The democratization of male beauty as a postulate
So much so that, in the imagination conveyed by advertising campaigns, brands found it necessary to push masculinity to its climax in order to uninhibit consumers in the purchasing process: “I have always kept in mind this ad from the early 2000s in which Dove featured several women, all very different from each other, thus encouraging them to free themselves from the dictates of a very stereotypical beauty. Until recently, these stereotypes were blatant in male cosmetology brands, yet no one had the desire or the ambition to reveal themselves as a football player or a Formula 1 driver by using their deodorant. By imagining Horace, we wanted to democratize male beauty with a brand in tune with the times, and above all with the expectations of men, or rather, of all men. And this, whatever their age, their skin tone, their morphology… The idea was clear: to help all men feel better about themselves, literally and figuratively,” explains Marc Briant-Terlet.
A carefully thought-out growth strategy
On November 14, 2016, after 18 months of development, the first two products in a long series were released: the purifying face cleanser and the mattifying face moisturizer which, to date, remain the brand’s bestsellers. “From the start, the idea of offering a complete range was essential. Entering through the face – a complex area that raises many questions from men and requires more technical products – would allow us to prove our expertise which would ensure Horace’s credibility when, subsequently, the body and hair “. Very quickly, thanks to a powerful social network strategy, proximity to its community, the apathy of competitors for e-commerce and the competition of Elise N’Kounkou, product development manager – and Marc and Kim’s first recruit – , everything is accelerating for the native digital brand of natural cosmetics.
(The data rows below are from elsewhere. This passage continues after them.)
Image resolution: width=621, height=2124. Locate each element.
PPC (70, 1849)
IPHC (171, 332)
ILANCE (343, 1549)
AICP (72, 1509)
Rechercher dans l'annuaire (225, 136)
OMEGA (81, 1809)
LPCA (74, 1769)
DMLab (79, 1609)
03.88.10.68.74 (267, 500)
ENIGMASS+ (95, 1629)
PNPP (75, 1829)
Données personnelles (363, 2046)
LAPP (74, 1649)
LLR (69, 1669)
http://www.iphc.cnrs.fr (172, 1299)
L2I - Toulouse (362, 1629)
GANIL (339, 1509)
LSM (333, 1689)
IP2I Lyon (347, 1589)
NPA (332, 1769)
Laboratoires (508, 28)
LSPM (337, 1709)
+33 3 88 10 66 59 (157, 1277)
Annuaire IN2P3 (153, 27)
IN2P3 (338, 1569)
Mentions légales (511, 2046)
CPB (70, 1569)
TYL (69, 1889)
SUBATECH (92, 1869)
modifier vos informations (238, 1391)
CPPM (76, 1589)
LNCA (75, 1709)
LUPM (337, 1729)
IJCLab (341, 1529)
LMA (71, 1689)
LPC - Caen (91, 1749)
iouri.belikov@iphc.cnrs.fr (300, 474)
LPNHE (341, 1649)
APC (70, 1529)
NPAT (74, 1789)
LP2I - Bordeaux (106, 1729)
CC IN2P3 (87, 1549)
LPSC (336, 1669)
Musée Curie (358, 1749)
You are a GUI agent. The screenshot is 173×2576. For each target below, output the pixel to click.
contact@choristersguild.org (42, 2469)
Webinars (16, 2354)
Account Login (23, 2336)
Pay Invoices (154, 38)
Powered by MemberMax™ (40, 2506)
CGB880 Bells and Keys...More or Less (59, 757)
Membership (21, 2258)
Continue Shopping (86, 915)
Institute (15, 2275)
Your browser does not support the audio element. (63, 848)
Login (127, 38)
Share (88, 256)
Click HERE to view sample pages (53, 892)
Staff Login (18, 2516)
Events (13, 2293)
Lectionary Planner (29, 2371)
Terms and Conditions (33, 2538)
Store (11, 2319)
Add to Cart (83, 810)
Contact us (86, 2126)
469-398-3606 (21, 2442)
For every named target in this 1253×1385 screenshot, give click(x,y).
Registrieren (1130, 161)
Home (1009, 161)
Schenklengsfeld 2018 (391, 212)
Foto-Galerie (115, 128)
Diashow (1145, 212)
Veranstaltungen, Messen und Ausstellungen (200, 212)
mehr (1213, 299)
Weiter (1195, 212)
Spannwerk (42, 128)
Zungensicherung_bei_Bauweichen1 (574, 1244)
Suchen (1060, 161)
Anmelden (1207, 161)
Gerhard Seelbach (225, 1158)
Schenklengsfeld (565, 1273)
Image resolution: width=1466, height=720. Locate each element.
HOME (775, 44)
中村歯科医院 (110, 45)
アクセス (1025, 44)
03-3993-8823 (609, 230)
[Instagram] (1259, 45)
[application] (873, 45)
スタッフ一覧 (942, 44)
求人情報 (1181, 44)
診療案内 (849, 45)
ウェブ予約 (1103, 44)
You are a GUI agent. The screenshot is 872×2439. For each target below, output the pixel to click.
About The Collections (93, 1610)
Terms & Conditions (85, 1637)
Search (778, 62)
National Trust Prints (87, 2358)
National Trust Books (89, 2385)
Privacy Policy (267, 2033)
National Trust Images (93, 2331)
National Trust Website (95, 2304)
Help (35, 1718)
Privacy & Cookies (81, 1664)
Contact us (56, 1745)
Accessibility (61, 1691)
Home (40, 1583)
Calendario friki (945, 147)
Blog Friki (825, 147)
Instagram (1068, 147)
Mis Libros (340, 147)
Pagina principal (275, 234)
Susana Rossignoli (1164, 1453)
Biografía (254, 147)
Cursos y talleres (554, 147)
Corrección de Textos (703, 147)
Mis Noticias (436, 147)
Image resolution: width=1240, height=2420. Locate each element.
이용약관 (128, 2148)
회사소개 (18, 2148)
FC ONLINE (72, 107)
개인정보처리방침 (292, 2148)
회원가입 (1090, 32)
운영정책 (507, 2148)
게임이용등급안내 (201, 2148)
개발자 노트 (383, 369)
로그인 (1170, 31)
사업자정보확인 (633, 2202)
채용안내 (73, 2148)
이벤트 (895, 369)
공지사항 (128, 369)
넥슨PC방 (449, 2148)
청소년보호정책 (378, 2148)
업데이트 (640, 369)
Orders keep piling up and Horace’s growth increases as the facial range expands. In 2018, a change is taking place. The distribution strategy comes to accelerate Horace’s breakthrough. As soon as an iron curtain closes on a pop-up store, a new ephemeral shop is born in the capital, until the announcement of the first confinement. “We were about to open the first store when the pandemic was declared. Horace was forced to wait until June 2020 to inaugurate its first real Parisian point of sale, located Rue du Temple”, remembers Marc Briant-Terlet. Since then, Horace has taken up residence in Lyon, Toulouse, Lille and Nantes. A fifth Parisian store will soon open in Saint-Germain and it is only a matter of weeks before the symbolic threshold of 100 employees is exceeded.
Brand building: a dimension that escapes investment funds
The question of financing imposed itself on the co-founders, even before the production of the first two products. “After investing all our savings, we were able to count on private investors who immediately believed in Horace’s commercial traction. I am thinking particularly of Nicolas Santi-Weil, CEO of Ami Paris. Subsequently, in 2018, the BPI will also help us. Investment funds, for their part, have long turned their gaze away from so-called “consumer” companies. They are very tech-focused, the brand building dimension escapes them a bit and that’s normal. It is very difficult to assess the sustainability of a brand, especially when its customer acquisition model is organic, as is the case for Horace.“, explains Marc Briant-Terlet before continuing: “At least, the vertical did not move them until two events came to mark a turning point in the sector: the sudden notoriety of Glossier and the acquisition of Dollar Shave Club by Unilever for 1 billion dollars”.
In total, Horace will organize no less than five fundraisers at the rate of one per year on average. They will allow it to expand its teams to develop retail, launch new products and internationalize its sales.
Horace sets out to meet all men internationally
After the launch phase and in parallel with the acceleration phase on French territory, Horace gradually crossed French borders. On delivery to start. In several countries of the European Union, in the United States, but also in the United Kingdom where it quickly managed to nestle in the shelves of the prestigious Harrods. “Horace has its own warehouse there, we ship from there. That was the plan, the vision. Become men’s favorite skincare brand. Not only in France, but all over the world. Moreover, the name of the Horace brand had been chosen, among other things, for its ease of pronunciation in as many languages as possible”.
In 6 years, Marc Briant-Terlet and Kim Mazzilli have transformed a grooming startup with an e-shop into an ETI with 10 own shops and more than 200 points of sale. They aim to enter the top 3 of men’s hygiene and beauty brands in France within a few months and in the top 10 in the United Kingdom within two years and to do this they will be able to count on their own London showcase in early 2023.